It must be nice to be the only team in baseball that can afford to bench a catcher with 30-home run power and a career .850 OPS in favor of one with .601 career OPS and a career batting average just one point north of the Mendoza line. I had no idea that the Angel offense had gotten so powerful that they could give up that kind of production and not have it hurt them. Oh… that’s right. THEY HAVEN’T.
Why is there even a debate between these two?
Mike Scioscia has made some truly questionable calls in his day, but he largely skates by on them because he has such a great track record for being a great manager, as well he should. But if he is intent on sticking with Jeff Mathis as his primary catcher, he needs to get his head checked immediately. Having Jeff Mathis start most games might make sense to Scioscia and his old school sensibilities, but to anyone familiar with even the most basic of new baseball statistics, the decision is comically bad.
In 2009, Mike Napoli was fifth amongst all catchers in VORP. Want to guess where Mathis ranked out of 109 catchers in 2009?
30th? Not even close.
75th? Keep going.
100th? Almost there.
The correct answer is 107th out of 109 catchers. Yes, you read that correctly- ONE HUNDREDTH AND GOD DAMNED SEVENTH!!!!!!!
I know Sosh like Mathis’ defense overly Napoli, but how does that justify benching one of the best hitting catchers in baseball for one of the worst? Of course, I shouldn’t expect Scioscia to really think about advanced metrics when he doesn’t even know the difference between PECOTA and chicken piccata (seriously). If this were ANY OTHER team in baseball, not only would Napoli be starting, but he’d probably play over 125 games and the front office would be actively shopping for an upgrade over Mathis at back-up catcher. Instead, Naps is asked to quietly sit on the bench and watch Mathis get all of his at-bats. That is stupid with a capital “S.”

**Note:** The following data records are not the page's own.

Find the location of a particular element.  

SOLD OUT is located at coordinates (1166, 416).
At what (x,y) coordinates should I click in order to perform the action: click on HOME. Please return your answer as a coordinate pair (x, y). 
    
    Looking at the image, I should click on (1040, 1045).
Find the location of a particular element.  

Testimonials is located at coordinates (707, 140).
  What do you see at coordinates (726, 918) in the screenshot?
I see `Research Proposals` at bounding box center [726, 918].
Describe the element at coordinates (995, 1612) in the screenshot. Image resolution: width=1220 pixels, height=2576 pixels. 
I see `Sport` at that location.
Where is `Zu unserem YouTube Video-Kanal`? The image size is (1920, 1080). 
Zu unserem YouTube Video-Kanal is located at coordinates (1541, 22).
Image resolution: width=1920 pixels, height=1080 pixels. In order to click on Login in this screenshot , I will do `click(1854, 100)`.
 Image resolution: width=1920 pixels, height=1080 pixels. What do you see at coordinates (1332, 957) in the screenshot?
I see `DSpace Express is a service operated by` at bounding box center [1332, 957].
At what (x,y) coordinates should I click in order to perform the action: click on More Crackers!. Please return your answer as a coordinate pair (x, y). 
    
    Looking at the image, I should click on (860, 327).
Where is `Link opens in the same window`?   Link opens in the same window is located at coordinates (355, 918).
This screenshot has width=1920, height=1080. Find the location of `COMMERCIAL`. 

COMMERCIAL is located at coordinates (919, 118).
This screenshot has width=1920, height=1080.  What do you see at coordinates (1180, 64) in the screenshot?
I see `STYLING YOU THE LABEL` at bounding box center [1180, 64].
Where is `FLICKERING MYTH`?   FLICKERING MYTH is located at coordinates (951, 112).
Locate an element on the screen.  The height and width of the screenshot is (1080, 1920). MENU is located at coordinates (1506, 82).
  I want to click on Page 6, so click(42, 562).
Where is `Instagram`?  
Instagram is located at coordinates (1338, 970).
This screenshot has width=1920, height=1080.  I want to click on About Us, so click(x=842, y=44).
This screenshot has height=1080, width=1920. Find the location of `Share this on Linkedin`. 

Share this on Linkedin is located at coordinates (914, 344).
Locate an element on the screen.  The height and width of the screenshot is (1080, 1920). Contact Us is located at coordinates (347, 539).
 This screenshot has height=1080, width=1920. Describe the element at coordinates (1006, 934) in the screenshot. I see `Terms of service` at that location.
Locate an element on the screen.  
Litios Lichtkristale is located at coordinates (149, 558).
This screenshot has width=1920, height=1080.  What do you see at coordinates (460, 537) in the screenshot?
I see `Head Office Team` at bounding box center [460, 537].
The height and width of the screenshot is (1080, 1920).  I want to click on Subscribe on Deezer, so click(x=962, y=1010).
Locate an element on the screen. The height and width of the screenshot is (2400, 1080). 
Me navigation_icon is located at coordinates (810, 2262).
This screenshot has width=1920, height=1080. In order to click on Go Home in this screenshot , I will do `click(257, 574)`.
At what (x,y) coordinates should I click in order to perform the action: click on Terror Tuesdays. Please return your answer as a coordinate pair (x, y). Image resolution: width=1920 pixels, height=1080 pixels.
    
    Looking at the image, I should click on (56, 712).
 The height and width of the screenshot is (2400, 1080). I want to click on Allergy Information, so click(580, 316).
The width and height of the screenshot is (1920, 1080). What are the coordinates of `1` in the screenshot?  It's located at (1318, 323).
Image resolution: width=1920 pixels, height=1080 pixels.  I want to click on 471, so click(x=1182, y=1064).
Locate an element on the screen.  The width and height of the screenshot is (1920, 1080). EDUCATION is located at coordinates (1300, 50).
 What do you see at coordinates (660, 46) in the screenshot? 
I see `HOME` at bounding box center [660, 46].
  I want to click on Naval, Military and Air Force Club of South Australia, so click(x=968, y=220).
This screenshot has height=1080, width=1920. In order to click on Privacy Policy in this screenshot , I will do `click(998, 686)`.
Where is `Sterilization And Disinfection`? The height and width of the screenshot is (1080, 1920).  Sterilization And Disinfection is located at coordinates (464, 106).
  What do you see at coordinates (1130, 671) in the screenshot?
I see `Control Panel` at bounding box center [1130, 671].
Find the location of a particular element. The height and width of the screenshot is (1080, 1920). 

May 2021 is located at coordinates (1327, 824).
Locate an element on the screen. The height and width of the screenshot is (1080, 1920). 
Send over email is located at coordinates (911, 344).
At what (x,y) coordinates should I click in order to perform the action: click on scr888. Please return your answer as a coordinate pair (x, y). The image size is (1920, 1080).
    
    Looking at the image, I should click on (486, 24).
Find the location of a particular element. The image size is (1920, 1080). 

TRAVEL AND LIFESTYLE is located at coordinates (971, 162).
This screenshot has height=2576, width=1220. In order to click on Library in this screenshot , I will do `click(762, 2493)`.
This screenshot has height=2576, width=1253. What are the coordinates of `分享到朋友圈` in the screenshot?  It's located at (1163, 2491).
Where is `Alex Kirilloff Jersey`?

But just to play devils’ advocate, let’s entertain the notion that Mathis is really vastly superior to Mike Napoli defensively. I certainly won’t argue that Mathis is a better defender than Napoli, but is really so great to justify the massive downgrade offensively. Defensive metrics for catchers are limited at best, but there are a few things we can check (all stats for 2009):
Passed Balls: Mathis = 6, Napoli = 5
Runner Caught Stealing %: Mathis = 26%, Napoli = 22%
Catcher ERA: Mathis = 3.99, Napoli = 4.86
Mathis is definitely better, as you can see, but is he that much better? He doesn’t throw at that many more runners and certainly doesn’t boast a rate amongst the best in the league. Both check out as adequate at blocking pitches. Really the big difference is in Catcher ERA, but that is such a flawed stat that we can’t make any broad assumptions about it. What we can do is take a look at this nifty little stab at measuring catcher defensive value put together by Driveline Mechanics. Most importantly, take note of where Mathis ranks amongst all catchers and where Napoli ranks.
It turns out that Napoli is pretty bad, checking in at 114th, dead last in the league. Suddenly Scioscia’s choice makes a lot of sense. But now look at where Mathis ranks, 90th overall. Oops, Scioscia’s logic just got obliterated with a shotgun to the face. Sure, Mathis is better, compared to Napoli, but so is every other catcher and compared to every other catcher, Mathis not only isn’t one of the best, he isn’t even good. Heck, he might not even be below average, so what is Scioscia really gaining by playing him?
Mathis may have the innate talent to be an excellent receiver, but thus far that talent has translated on the field but Napoli’s potent bat has and then some. With quality offensive producers at the catching position almost impossible to find, it is time for Sosh to drop this ridiculous charade and give Naps back his tools of ignorance and put him back in the line-up immediately and don’t take him out for any reason other than rest.
Make it happen, Scioscia, you are a better manager than this.